東海道五十三次かち歩き」を思い立ったのは1年前の冬でした。実際に歩き始めたのは暖かくなり始めた2017年3月11日(土)。日本橋から歩きはじめ、京都三条大橋を夢見て、その日は日帰りで品川まで歩き始めました。

それから1年以上経過した2018年初夏、5月の連休前に、いよいよ「東海道五十三次かち歩き」最終ステージを実行することにしました。

 4月30日、早朝、まだ夜が明けきらず、前夜の満月も西の空に回って周りは薄暗い朝、柿生から始発電車で町田を経由し新横浜へ。連休中で混雑も予想されましたが幸い新幹線「ひかり99号」の自由席に無事に着席でき、ゆっくり1.5時間車中の人、スポーツ新聞を読み切った頃に名古屋駅に到着しました(7:30)。名古屋駅から近鉄特急賢島行に乗り桑名に到着したのは朝8時。駅前からタクシーに乗り七里の渡し(桑名)へ。タクシーの運転手と東海道歩きの話をしているうち伊勢国七里の渡し跡に着きました。名古屋熱田神宮近くの「宮宿」七里の渡しの風景と似ていましたが、「水面の近さ」が違っていました。桑名は揖斐川長良川木曽川の三川が合流する場所(岸辺)で水嵩の変化が常に気になる場所、堰堤や土手が高く(2m位高い)、水際にある「宮宿の七里の渡し」の水辺公園とは違っていました。それを物語るように渡し場跡には蟠龍場櫓や河口の治水や洪水の歴史を示す解説版、伊勢国一の鳥居が広場にありました。

 いよいよ伊勢国東海道を歩き始めました。桑名の城下町の街中では道が複雑に曲がりくねる(外敵に道を分かり難くするため;枡形など)ため、東海道を歩く者にとっては道筋を確認することは常に重要で社寺や旧家等を目印に歩きました。

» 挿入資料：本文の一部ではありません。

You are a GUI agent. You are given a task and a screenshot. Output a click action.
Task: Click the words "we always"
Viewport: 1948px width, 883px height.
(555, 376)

 泉鏡花の小説「歌行燈」に登場するうどん屋(朝早すぎて店は閉まっていました)を右に見て京町見附へ(9:00)。桑名市博物館前には2m程の御影石の道標があり(写真C)「右;京いせ道」「左;江戸道」とありました。町中の道は鍵型に折れ曲がり多くの寺院が道沿いに位置しています。城下町を外れ、川辺に立つ大きな伊勢神宮常夜燈(1818建立)を見て(写真A)  町屋橋(1635年架橋)を渡り員弁川を越えれば四日市市

 四日市市では旧東海道に面した家々に小さな木片板が付けられており、それには「東海道四日市市」が2段に分けて書かれています。これは東海道を歩く人にとっては大変ありがたい道標。歩きながら確認でき、迷うことなく先を急ぐことが出来ます。

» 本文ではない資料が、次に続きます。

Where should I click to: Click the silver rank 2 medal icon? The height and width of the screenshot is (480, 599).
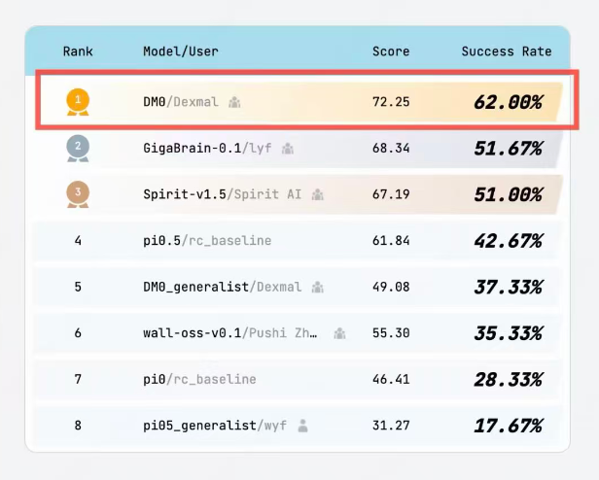point(78,148)
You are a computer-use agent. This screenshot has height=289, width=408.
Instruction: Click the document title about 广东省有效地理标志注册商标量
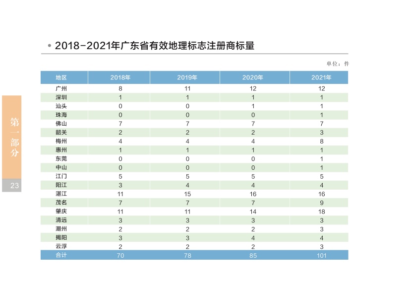pyautogui.click(x=154, y=46)
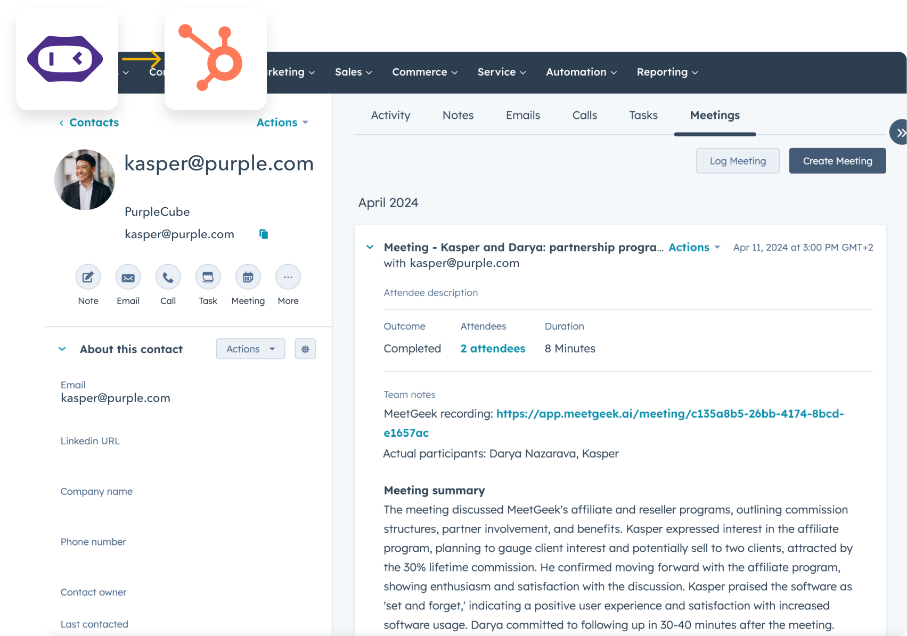
Task: Collapse the About this contact section
Action: click(62, 349)
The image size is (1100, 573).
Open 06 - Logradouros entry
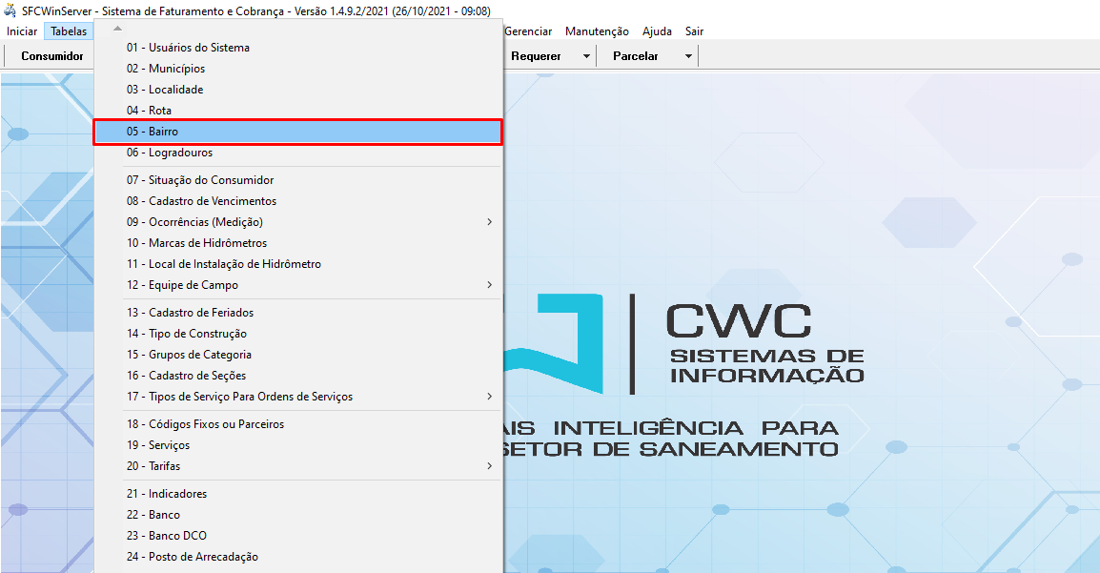(169, 153)
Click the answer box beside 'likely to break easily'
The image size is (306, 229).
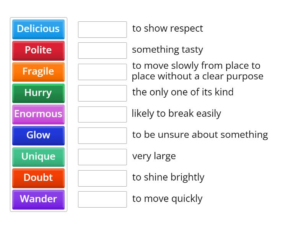coord(102,114)
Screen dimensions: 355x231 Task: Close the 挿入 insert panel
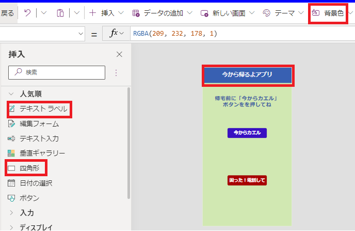pos(120,54)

 近鉄名古屋線を越えて先を急ぎ、朝明川袂には多賀神社常夜燈が建っていました多賀大社は祭神がイザナギノミコト、イザナミノミコト、伊勢神宮の祭神は天照大神で親子関係)。橋の袂の広場で小休止。広場の案内板にはこの道を通った有名人の記録がありました(シーボルトが1526年2月15日長崎を発って江戸に向かった折、3月27日に四日市に入り3月28日、朝9時に松寺;この場所を通ったと:492年後に私が通過)。

 JR関西本線近鉄名古屋線を跨ぎ旧富田村。往時は焼き蛤が大変有名な村明治天皇は4度この地の富田茶屋で休憩、焼き蛤を賞味したとか。桑名は「しぐれ蛤」が有名)。街中を通り過ぎ町外れの角に「力石2個:一つは120kgの大石、もう一つは20kgの人頭石」がありました。桑名から四日市までの東海道は海抜2-3mでほぼ平坦な道でした。海蔵川畔(海蔵橋)に三ツ谷の一里塚跡(写真E)があり小公園となっていました。三滝川を渡ると遂に四日市市街。道標を確認し諏訪神社を横目に第一日目のホテルに荷物を預けました(13:00)。

 一日目の計画では、このホテルまででしたがまだ陽が高いため、先に二日目の分を歩くことにしました(13:30)。東海道に沿って、なんと鉄道が走っていました近鉄内部線;あすなろ線)。東海道はこの線に沿って南西に延びており、電車の終点が内部駅、丁度東海道の傍にあり、四日市駅から6.5kmの位置にあります。

  市内ではスワマエ通りというアーケード街が東海道です。近鉄内部線に沿って、赤堀、日永、天白橋(14:15)を歩き抜け、伊勢参宮道と東海道追分(日永の追分:1849建立の道標;右 京大坂道、左 いせ参宮道や神宮遥拝鳥居<1774>、常夜燈、水屋のある広場;写真Dで小休止しました。さらに歩を進め小古曽から内部駅前に辿り着き(15:20)、歩いて来た道をワンマンカーの近鉄内部線に乗り四日市のホテルに戻りました。この日歩いた歩数は39.076でした。

初日は無事に終了、夕食・風呂もそこそこに眠りにつきました。